You are measuring moisture content in timber. You want to measure
moisture content in straw. If you compare sorption isotherms for straw
and timber you will find that they are not the same. So to get to the
figure you want, you need to use the relevant timber sorption isotherm
(which you won't necessarily know accurately enough for the sample you
have) to convert the meter reading to an equilibrium r.h. value, then
use a sorption isotherm for straw to convert the r.h. value to a straw
moisture content value. This strikes me as just a little cumbersome.
Better to just read off the equilibrium r.h. in the first place.
>
>> I wouldn't, even in the simplest monitoring exercise, consider
>> measuring bale moisture >without also measuring bale temperature.
>
>
> Obviously, but why would a homeowner need to ?
>
> If the straw is known to be at 30% moisture content as a result of a
> readings taken in June and December, then you know that the walls are
> in trouble.
>
> If the straw is known to be at say, bewteen 10 and 15% (or lower) at
> any time through the year, then there's nothing to be concerned about.
>
> A few precentage points either way isn't going to matter to the health
> of the straw.
If it's somewhere between the extremes you quote, Rob - say 17% or 20% -
then a few percentage points _do_ make a big difference. And so can
temperature.
Of course it would be entirely possible for said homeowner to think in
terms of equilibrium r.h. instead of straw moisture content - risk
starts somewhere between 75% and 80% for local temperature of 20 to 30
degC, somewhere between 80% and 90% at 10 degC, etc.

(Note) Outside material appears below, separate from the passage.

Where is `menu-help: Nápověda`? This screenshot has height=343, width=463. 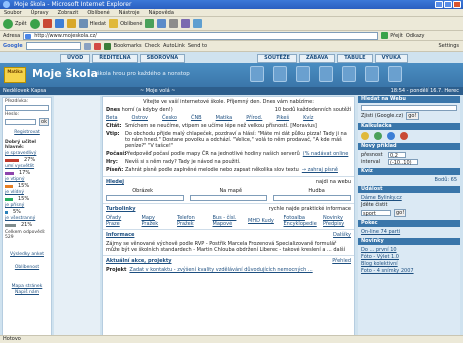
menu-help: Nápověda is located at coordinates (162, 12).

I suppose the big question then is along the lines of: I have had 80%
rh in my walls every night for the last week, at temperatures of 15
degC. What do I _do_ to reduce the risk of mould growth?

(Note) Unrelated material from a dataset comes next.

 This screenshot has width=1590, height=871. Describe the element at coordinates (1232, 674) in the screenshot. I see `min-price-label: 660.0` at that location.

In the end, though, Rob, you're right to suggest that many homeowners in
many locations will neither need nor want a great deal of precision. If
you're in a place where the "background" wall moisture content - as
dictated by diffusion/adsorption/desorption processes - is low, then a
high value will be all the more noticeable and it should be possible to
troubleshoot before it gets serious. If, however, you live in Cardiff
or Bristol or Manchester, and diffusion/adsorption/desorption processes
set a background wall moisture content within a few percentage points of
the danger level at some times of the year, you need to be a bit more
careful and notice all the relatively small building flaws before they
have a chance to cause problems. Or, likewise, if you have 17 people
living in your house, all with a liking for cooking gourmet soups with
the pan lid off and a tendency to shower 5 times a day. Or, for that
matter, if your building is a winery rather than a house.